• WRITTEN TASKS:
1. Answer these questions using the article on low-cost housing for informal settlers:
(a) In what month and year did construction of Bistekville begin?
(b) As of 2010, how many informal settler families were there in Metro Manila?
(c) What are the three brands of Ayala's middle-to-low income housing?
2. Reproduce the rows from the line holding "Insert a quote with speech bubble icon" through the end of the rows, inclusive. Leave out the pictures.

How can selling housing units to informal settlers be profitable?
MANILA, Philippines – Local property developers have set their eyes on a complex but potentially profitable market segment: informal settlers.
At the "inclusive business" forum at Asia Development Bank's headquarters on Monday, November 26, Phinma Property Holdings Corp. president and CEO William Uy shared the opportunities and challenges behind a business strategy that includes housing units that cost a little over P2,000 a month.
He talked about working with government, which provides cheap financing to Informal Settler Families (ISF's) or squatters banks would not generally lend to, as well as strategies that involve keeping the cost of doing business and delivering the finished product low.
“Though Phinma Properties holds a niche in the broad B and C market, there is a much bigger and untapped Class D market - currently growing due to the ever-growing population of Metro Manila,” said Uy, explaining the high demand for low-cost housing.
Phinma recently constructed Bistekville, an onsite relocation housing development for informal settlers. Construction began in January 2012. So far 125 units of the 921 row houses in Bistekville have been turned over and 115 unit owners have moved in since June.
Uy says unit owners in Bistekville pay as low as P2,273.84 monthly, roughly 20% to 25% of their income, for 30 years with no down payment or balloon payment.
Settlers are also able to take advantage of affordable amortizations from state-run provident entity, the Home Development Mutual Fund, also called Pag-IBIG.
Why target the poor
The mass housing market has only recently been added to the portfolio of private sector real estate developers, a sector which was previously dominated by government initiatives, mostly based on large scale relocation projects, a recent ADB survey showed.
Citing a World Bank Report, Uy said that "the Philippines has one of the highest rates of urban growth in the developing world."
As of 2010, the number of ISF's in Metro Manila totalled 556,526 with Quezon City making up 40% of the total at 222,744. “This study supports why we engaged the poor as a customer,” Uy added.
Along with Phinma Property Holdings, private developer, Ayala Land Inc. is also developing low-cost housing. Ayala's middle-to-low income housing brand has three brands; Scapes, Steps and Skies. These new projects would add 14,070 additional units on top of the 7,276 units offered in the market last year.

• MATERIAL SHOWN:
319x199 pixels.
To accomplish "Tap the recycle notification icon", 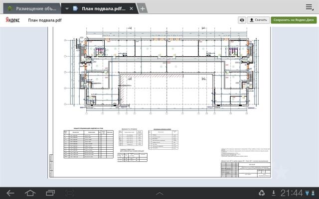I will [x=262, y=193].
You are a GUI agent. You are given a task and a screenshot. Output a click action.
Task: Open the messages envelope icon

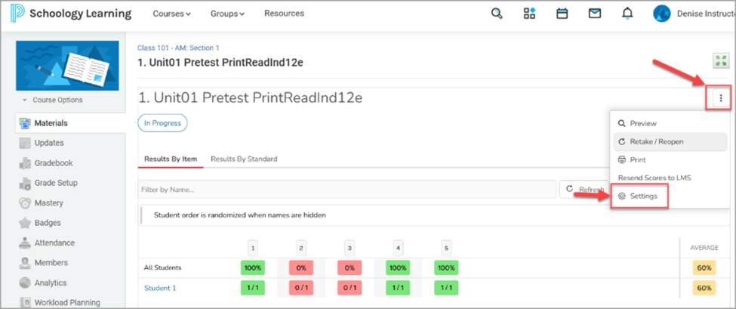[595, 14]
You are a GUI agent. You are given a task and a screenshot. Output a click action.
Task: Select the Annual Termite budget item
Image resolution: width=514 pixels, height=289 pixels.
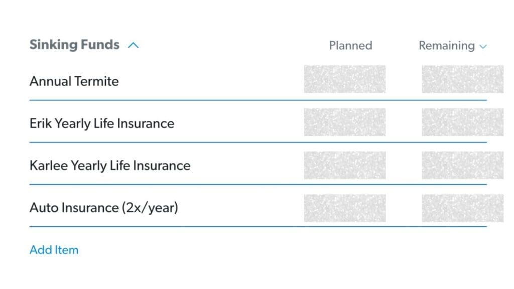(x=74, y=81)
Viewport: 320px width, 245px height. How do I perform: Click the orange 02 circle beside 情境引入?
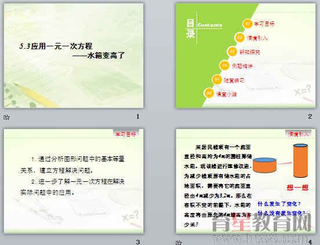pyautogui.click(x=240, y=38)
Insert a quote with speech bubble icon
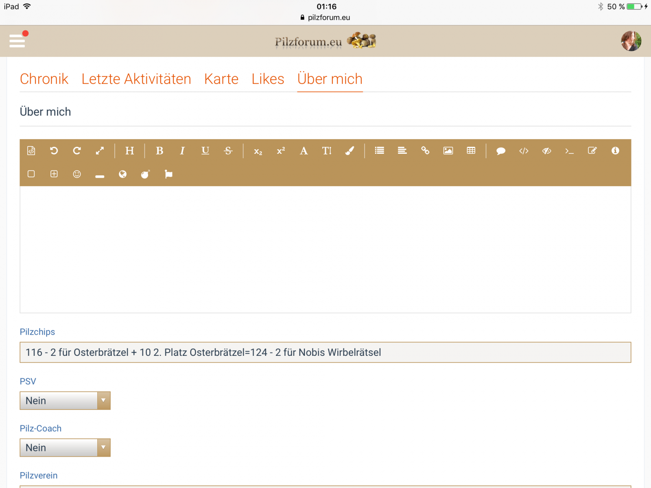This screenshot has width=651, height=488. coord(501,151)
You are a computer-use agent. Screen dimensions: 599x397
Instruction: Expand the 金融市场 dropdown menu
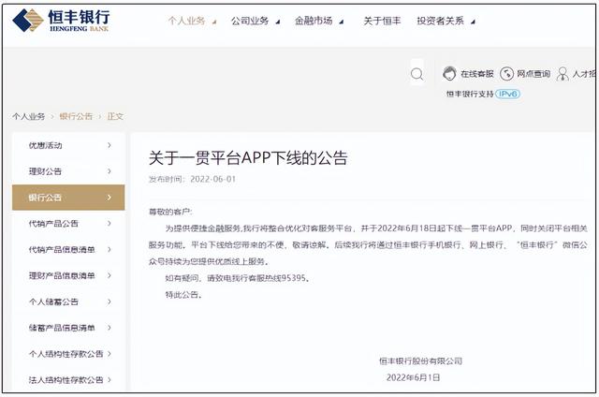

• ANSWERS PROVIDED:
1.
(a) January 2012
(b) 556,526
(c) Scapes, Steps and Skies

2.
Insert a quote with speech bubble icon
This screenshot has width=651, height=488. coord(501,151)
You are a computer-use agent. Screen dimensions: 599x397
Instruction: Expand the 金融市场 dropdown menu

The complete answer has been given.